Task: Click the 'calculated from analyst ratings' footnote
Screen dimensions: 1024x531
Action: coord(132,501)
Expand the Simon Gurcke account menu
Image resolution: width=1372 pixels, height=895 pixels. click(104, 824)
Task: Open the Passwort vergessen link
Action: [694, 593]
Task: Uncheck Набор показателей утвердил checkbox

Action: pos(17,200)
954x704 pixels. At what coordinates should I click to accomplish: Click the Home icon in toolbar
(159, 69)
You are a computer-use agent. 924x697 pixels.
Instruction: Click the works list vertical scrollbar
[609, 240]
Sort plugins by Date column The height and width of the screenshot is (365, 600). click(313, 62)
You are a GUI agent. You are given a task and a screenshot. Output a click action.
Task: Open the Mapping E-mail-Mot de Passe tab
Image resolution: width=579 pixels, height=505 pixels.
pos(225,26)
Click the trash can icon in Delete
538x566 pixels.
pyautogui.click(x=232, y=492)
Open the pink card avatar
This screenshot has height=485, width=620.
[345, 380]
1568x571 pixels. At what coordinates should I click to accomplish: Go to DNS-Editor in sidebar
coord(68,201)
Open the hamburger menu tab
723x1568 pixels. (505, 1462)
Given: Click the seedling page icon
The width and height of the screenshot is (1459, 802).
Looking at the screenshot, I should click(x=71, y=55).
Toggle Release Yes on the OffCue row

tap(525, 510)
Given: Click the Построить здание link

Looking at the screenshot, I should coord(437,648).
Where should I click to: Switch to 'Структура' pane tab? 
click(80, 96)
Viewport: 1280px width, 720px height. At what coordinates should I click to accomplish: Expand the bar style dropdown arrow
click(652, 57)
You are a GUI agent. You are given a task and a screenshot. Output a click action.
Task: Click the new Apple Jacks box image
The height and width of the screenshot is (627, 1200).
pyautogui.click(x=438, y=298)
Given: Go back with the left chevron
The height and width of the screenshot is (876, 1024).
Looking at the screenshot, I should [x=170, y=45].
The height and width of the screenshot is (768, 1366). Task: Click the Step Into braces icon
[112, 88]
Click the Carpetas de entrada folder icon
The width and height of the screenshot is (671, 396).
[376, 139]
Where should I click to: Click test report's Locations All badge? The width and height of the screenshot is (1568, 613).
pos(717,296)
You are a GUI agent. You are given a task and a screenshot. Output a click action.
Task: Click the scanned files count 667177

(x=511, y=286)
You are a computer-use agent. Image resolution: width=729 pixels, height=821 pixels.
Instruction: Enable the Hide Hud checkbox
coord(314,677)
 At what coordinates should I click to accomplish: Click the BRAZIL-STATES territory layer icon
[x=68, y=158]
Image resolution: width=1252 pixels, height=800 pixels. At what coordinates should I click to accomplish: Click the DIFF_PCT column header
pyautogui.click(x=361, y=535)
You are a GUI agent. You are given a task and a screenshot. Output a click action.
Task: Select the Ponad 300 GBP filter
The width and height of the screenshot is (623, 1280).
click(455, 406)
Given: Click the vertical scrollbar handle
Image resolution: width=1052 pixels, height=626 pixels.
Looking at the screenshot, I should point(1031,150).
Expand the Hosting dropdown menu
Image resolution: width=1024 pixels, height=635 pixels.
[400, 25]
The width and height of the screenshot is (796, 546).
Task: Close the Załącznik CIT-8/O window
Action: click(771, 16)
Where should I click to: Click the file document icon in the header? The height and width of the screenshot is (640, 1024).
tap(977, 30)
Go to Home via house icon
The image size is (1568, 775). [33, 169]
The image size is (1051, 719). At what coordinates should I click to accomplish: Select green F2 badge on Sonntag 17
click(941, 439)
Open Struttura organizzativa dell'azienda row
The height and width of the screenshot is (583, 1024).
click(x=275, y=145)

--

DIRECTIONS FOR THIS TASK:
Go through the listing and copy each line with the string "computer".

REPLY TO THE EXERCISE:
You are a computer-use agent. 924x697 pixels.
You are a computer-use agent. Image resolution: width=729 pixels, height=821 pixels.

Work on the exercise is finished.